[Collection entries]
[Start of Attachment]

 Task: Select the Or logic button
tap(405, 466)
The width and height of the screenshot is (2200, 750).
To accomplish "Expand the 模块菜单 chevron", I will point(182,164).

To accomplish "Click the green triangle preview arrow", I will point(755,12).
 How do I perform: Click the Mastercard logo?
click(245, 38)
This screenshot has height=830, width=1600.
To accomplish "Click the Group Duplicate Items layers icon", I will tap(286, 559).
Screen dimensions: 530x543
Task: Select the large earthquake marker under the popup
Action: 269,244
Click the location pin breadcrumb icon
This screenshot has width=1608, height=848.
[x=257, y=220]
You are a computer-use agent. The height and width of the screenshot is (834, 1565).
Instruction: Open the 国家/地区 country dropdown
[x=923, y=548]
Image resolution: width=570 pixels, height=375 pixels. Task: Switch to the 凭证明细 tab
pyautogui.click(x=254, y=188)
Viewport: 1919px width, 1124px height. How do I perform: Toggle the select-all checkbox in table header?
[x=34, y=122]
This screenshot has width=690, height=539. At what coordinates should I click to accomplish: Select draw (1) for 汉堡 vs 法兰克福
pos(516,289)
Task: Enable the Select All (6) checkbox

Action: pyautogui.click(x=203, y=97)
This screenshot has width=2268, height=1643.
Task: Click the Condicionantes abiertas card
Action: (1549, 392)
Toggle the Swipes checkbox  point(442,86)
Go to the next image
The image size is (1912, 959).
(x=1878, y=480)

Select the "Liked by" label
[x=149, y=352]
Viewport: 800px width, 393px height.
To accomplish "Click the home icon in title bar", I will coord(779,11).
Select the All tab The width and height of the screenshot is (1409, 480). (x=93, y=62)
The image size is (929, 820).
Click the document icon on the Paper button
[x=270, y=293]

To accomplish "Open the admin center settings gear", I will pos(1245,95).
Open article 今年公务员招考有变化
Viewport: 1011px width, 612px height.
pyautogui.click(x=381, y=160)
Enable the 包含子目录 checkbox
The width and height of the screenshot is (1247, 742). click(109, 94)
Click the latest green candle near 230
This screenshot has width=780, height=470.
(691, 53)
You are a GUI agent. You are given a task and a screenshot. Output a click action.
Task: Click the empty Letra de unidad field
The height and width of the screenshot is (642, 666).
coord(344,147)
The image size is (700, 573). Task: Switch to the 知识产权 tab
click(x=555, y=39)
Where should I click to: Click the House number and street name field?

[End of Attachment]

Copy out all of the records verbatim.

- _Solved exercise_:
 Task: Select the Or logic button
tap(405, 466)
The width and height of the screenshot is (2200, 750).
To accomplish "Expand the 模块菜单 chevron", I will point(182,164).

To accomplish "Click the green triangle preview arrow", I will point(755,12).
 How do I perform: Click the Mastercard logo?
click(245, 38)
This screenshot has height=830, width=1600.
To accomplish "Click the Group Duplicate Items layers icon", I will tap(286, 559).
Screen dimensions: 530x543
Task: Select the large earthquake marker under the popup
Action: 269,244
Click the location pin breadcrumb icon
This screenshot has width=1608, height=848.
[x=257, y=220]
You are a computer-use agent. The height and width of the screenshot is (834, 1565).
Instruction: Open the 国家/地区 country dropdown
[x=923, y=548]
Image resolution: width=570 pixels, height=375 pixels. Task: Switch to the 凭证明细 tab
pyautogui.click(x=254, y=188)
Viewport: 1919px width, 1124px height. How do I perform: Toggle the select-all checkbox in table header?
[x=34, y=122]
This screenshot has width=690, height=539. At what coordinates should I click to accomplish: Select draw (1) for 汉堡 vs 法兰克福
pos(516,289)
Task: Enable the Select All (6) checkbox

Action: pyautogui.click(x=203, y=97)
This screenshot has width=2268, height=1643.
Task: Click the Condicionantes abiertas card
Action: (1549, 392)
Toggle the Swipes checkbox  point(442,86)
Go to the next image
The image size is (1912, 959).
(x=1878, y=480)

Select the "Liked by" label
[x=149, y=352]
Viewport: 800px width, 393px height.
To accomplish "Click the home icon in title bar", I will coord(779,11).
Select the All tab The width and height of the screenshot is (1409, 480). (x=93, y=62)
The image size is (929, 820).
Click the document icon on the Paper button
[x=270, y=293]

To accomplish "Open the admin center settings gear", I will pos(1245,95).
Open article 今年公务员招考有变化
Viewport: 1011px width, 612px height.
pyautogui.click(x=381, y=160)
Enable the 包含子目录 checkbox
The width and height of the screenshot is (1247, 742). click(109, 94)
Click the latest green candle near 230
This screenshot has width=780, height=470.
(691, 53)
You are a GUI agent. You are given a task and a screenshot. Output a click action.
Task: Click the empty Letra de unidad field
The height and width of the screenshot is (642, 666).
coord(344,147)
The image size is (700, 573). Task: Switch to the 知识产权 tab
click(x=555, y=39)
Where should I click to: Click the House number and street name field?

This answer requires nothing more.